Come di consueto alla fine dell’anno l’Agenzia Fides ha pubblicato l’elenco degli operatori pastorali che hanno perso la vita in modo violento nel 2005. Secondo le informazioni in possesso dell’agenzia, quest’anno sono stati uccisi 26 tra vescovi, sacerdoti, religiosi, religiose e laici, quasi il doppio rispetto al 2004. Alcuni di loro sono stati trovati ore o giorni dopo il decesso, spesso vittime – almeno in apparenza – di aggressioni, rapine e furti perpetrati in contesti sociali di particolare violenza, degrado umano e povertà, che cercavano di alleviare con la loro presenza e la loro opera.
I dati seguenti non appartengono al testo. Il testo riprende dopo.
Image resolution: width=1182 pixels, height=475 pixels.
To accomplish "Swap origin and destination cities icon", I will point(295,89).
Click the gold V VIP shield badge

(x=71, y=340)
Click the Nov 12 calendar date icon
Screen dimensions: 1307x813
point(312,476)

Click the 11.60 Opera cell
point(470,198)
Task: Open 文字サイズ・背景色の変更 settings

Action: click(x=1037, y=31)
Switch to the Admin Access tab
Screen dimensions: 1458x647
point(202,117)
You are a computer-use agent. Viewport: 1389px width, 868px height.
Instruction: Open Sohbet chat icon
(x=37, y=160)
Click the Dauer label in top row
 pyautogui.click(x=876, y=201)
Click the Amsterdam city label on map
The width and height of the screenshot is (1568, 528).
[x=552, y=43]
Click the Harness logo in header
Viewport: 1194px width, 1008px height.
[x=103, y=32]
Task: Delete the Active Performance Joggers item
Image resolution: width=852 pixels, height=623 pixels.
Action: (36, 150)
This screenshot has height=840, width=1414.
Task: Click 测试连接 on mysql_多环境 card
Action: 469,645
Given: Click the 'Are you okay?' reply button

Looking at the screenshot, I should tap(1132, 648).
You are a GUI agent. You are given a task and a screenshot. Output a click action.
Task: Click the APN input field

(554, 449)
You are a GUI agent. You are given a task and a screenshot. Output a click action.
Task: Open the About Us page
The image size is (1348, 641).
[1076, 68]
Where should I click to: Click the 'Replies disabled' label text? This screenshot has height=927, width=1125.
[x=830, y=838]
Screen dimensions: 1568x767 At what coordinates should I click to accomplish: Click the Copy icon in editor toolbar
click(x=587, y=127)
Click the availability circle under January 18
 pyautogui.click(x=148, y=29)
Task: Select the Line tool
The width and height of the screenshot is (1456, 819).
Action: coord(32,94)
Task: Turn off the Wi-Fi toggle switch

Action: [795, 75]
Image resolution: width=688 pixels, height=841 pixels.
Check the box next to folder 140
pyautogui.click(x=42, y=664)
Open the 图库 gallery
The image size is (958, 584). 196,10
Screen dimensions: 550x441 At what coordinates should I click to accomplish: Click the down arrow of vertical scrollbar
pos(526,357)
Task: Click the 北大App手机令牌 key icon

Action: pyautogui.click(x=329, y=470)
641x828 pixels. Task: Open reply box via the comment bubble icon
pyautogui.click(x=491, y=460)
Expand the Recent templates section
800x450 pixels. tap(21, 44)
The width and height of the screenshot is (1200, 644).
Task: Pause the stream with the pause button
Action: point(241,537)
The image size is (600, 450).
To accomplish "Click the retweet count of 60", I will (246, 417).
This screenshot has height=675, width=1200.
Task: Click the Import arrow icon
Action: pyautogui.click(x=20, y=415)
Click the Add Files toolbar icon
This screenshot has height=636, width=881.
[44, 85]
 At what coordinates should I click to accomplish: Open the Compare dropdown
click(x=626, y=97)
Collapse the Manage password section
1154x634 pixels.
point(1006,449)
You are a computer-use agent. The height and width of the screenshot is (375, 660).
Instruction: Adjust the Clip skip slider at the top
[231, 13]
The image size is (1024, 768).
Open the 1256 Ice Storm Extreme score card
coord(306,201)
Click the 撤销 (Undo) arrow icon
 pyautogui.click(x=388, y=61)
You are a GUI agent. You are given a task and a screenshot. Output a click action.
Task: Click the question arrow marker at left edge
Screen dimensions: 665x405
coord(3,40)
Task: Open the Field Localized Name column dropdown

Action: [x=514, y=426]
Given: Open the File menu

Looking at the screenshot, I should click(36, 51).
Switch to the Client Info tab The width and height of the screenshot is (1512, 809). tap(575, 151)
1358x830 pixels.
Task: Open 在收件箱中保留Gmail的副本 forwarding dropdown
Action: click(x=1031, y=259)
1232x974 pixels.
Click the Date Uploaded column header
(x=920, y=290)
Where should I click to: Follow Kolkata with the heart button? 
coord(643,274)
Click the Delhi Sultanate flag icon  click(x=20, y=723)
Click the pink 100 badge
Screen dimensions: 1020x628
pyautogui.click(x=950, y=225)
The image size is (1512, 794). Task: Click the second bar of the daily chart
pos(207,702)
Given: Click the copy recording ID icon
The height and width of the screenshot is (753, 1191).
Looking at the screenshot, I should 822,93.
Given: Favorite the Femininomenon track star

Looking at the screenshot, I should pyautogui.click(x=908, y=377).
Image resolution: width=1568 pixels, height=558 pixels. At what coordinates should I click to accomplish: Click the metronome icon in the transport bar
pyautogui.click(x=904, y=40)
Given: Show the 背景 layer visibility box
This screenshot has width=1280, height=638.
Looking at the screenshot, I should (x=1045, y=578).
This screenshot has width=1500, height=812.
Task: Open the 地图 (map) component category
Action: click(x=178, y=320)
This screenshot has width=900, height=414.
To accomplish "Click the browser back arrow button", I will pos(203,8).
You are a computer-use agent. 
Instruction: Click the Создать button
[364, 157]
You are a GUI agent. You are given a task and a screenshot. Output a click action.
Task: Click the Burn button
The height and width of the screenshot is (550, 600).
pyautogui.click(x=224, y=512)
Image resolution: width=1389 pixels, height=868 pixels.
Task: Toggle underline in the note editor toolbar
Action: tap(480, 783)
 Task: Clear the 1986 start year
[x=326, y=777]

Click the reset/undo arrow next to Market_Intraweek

Riguardo ai luoghi dove nel 2005 sono state registrate il maggior numero di vittime, figura al primo posto l’America, che ha visto la morte violenta di 8 sacerdoti, 2 religiose e 2 religiosi. è ancora la Colombia, con 4 sacerdoti e 1 suora uccisi, la nazione dove i conflitti sociali sono più acuti e la Chiesa paga un forte tributo al suo impegno sul fronte della riconciliazione e della giustizia sociale nel nome del Vangelo. L’Africa è stata bagnata dal sangue di 1 vescovo, 6 sacerdoti ed un laico. Sono stati trovati uccisi nella loro abitazione, probabilmente da malviventi in cerca di facili guadagni, o eliminati deliberatamente, con ferocia sanguinaria in Kenya, Repubblica Democratica del Congo, Congo Brazzaville e Nigeria. Tra loro emerge la figura del sacerdote congolese don Francois Djikulo, ucciso selvaggiamente insieme al laico che lo accompagnava in una missione di pace, dal temibile capo ribelle Kyungu Kyungu, alias Gedeon, da cui si era recato spontaneamente per convincerlo a deporre le armi e mettere così fine al terrore cui sono soggette le popolazioni locali. Anche il continente asiatico ha versato il suo contributo di sangue alla causa del Vangelo con 3 sacerdoti uccisi in India ed 1 in Indonesia. Dei sacerdoti indiani va ricordato il sacrificio di don Ignazio Bara, martire della pace, ucciso mentre stava cercando di prevenire lo scontro imminente fra un gruppo tribale e un gruppo fondamentalista indù in un’area attraversata da contese di natura interetnica. Da registrare anche i due sacerdoti uccisi in Europa: il primo a Bruxelles, impegnato nell’accoglienza agli immigrati e a tutti coloro che bussassero alla sua porta, ed il secondo in Russia, nei pressi di Mosca, dove stava ricostruendo la comunità parrocchiale. Che il 2006 parli di speranza e non di morte.

Articoli correlati

0 commenti

Non ci sono ancora commenti.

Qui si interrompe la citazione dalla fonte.